Tag team
- Members: Doug Furnas Dan Kroffat/Phil LaFon
- Name(s): The Can-Am Express Doug Furnas and Dan Kroffat Doug Furnas and Phil LaFon
- Billed heights: 5 ft 11 in (1.80 m) - Furnas 5 ft 11 in (1.80 m) - Kroffat/LaFon
- Combined billed weight: 484 lb (220 kg; 34.6 st)
- Debut: June 5, 1989
- Disbanded: 1998

= Can-Am Express =

Professional wrestling tag team

The Can-Am Express was a professional wrestling tag team comprising Doug Furnas and Dan Kroffat/Phil LaFon who wrestled in promotions such as All Japan Pro Wrestling (AJPW), Extreme Championship Wrestling (ECW), Universal Wrestling Association (UWA) and World Wrestling Federation (WWF). They teamed up together for nine years from 1989 to 1999 and held success as tag team competitors. In AJPW, they were a record five-time All Asia Tag Team Champions. In ECW, they were one-time World Tag Team Champions and in UWA, they were two-time World Tag Team Champions.

==Career==

===All Japan Pro Wrestling (First run, 1989–1992)===
Doug Furnas and Dan Kroffat were long-time mainstays in All Japan Pro Wrestling (AJPW). Both men stood 5'11" tall. They teamed for the first time as heels on June 5, 1989 beating Footloose (Samson Fuyuki and Toshiaki Kawada) for the All Asia Tag Team Championship. They spent their early beginnings as a tag team and champions, feuding with Fuyuki and Kawada. After four months, they lost the titles back to Kawada and Fuyuki on October 20. Furnas and Kroffat regained the titles from Kawada and Fuyuki on March 2, 1990 winning the titles for a second time. They lost the titles a month later to the popular tag team of Kenta Kobashi and Tiger Mask II. They wrestled many makeshift tag teams and tried to regain their All Asia tag titles. They spent the rest of the year, feuding with tag team champions. On April 20, 1991, they defeated The Dynamite Kid and Johnny Smith ending their short reign of just two weeks. As a result of this victory, Furnas and Kroffat became 3-time All Asia Tag Team Champions, a record held by former champions Samson Fuyuki and Toshiaki Kawada. As a result, there were only two teams during that time to hold the All Asia tag titles three times.

On July 8, they would lose the titles to Johnny Ace and Kenta Kobashi. AJPW wanted Furnas and Kroffat to regain the All Asia tag titles, so Joel Deaton and Billy Black were used as champions and defeated Ace and Kobashi for the titles and eight days later, they were defeated by Furnas and Kroffat for the titles. As a result of this victory, this unlikely Canadian-American duo became All Asia Tag Team Champions for a fourth time holding a record for most time as champions. They would hold the titles for 304 days, becoming eleventh longest reigning champions before they eventually lost the titles to Tsuyoshi Kikuchi and Kenta Kobashi on May 25, 1992 becoming a dominant team of their era. They left Japan and went to work in Mexico.

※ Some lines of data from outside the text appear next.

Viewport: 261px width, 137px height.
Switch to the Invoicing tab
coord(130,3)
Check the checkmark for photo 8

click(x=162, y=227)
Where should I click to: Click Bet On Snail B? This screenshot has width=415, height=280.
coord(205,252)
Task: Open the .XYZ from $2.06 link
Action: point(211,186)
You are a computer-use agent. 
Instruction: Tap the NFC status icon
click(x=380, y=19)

===Universal Wrestling Association (1992–1993)===
After losing the All Asia Tag Team Championship to Kikuchi and Kobashi, Furnas and Kroffat left AJPW and debuted in Universal Wrestling Association (UWA), where they worked as Can-Am Express (A common misconception is that they worked as the "Can-Am Connection"). Shortly after debut, they defeated Los Cowboys / Los Effectivos (Silver King and El Texano) for their first UWA World Tag Team Championship. They started a historic feud with Los Cowboys and defended the titles twice against them in July. Furnas and Kroffat retained their titles until they lost to Los Villanos (Villano IV and Villano V) on November 28 of that year. Furnas and Kroffat began feuding with the Villanos but they did not get a title shot for the rest of the year.

They eventually won the titles for a second time on March 7, 1993 by defeating Los Villanos. In the next month of April, their lengthy feud with Los Villanos ended after Los Villanos defeated them for a second time to win the titles. Furnas and Kroffat left UWA shortly after and returned to AJPW.

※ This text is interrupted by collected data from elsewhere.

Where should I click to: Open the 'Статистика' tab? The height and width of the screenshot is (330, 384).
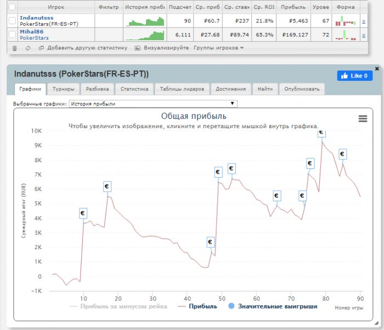point(134,89)
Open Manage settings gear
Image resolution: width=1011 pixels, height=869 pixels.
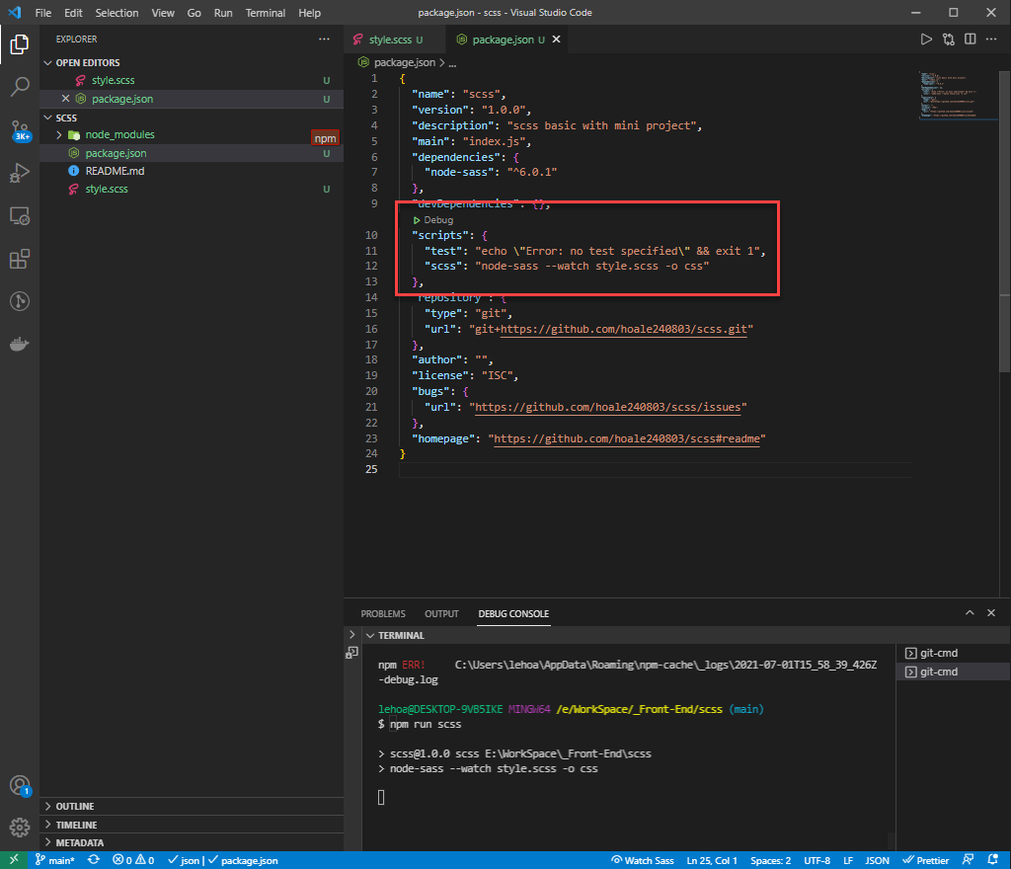[20, 827]
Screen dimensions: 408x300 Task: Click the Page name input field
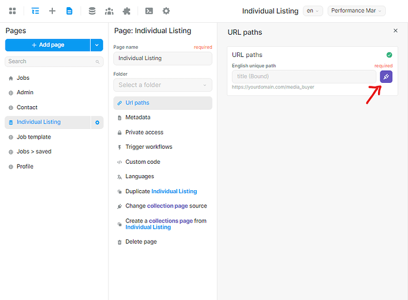click(163, 58)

===All Japan Pro Wrestling (Second run, 1993–1996)===
Furnas and Kroffat returned to AJPW in May 1993. On May 21, Dan Kroffat surprisingly won the World Junior Heavyweight Championship from Masanobu Fuchi which culminated in a feud between the two junior heavyweights. Kroffat reigned as champion for the summer of 1993 before eventually losing the title back to Fuchi. However, the next month, on September 9, the duo became a record-breaking 5-time All Asia Tag Team Champions after beating The Eagle and The Patriot for the titles. They continued their domination in the tag team division while Kroffat won the World Junior Heavyweight Championship for a second time on July 12, 1994 becoming a double champion. On December 5, Kroffat and Furnas vacated the All Asia Tag Team Championship to focus on the World Tag Team Championship, but became the fifth longest reigning champions in history with a reign of 451 days. Kroffat also reigned as champion for over a year eventually losing the title to Yoshinari Ogawa on September 10, 1995.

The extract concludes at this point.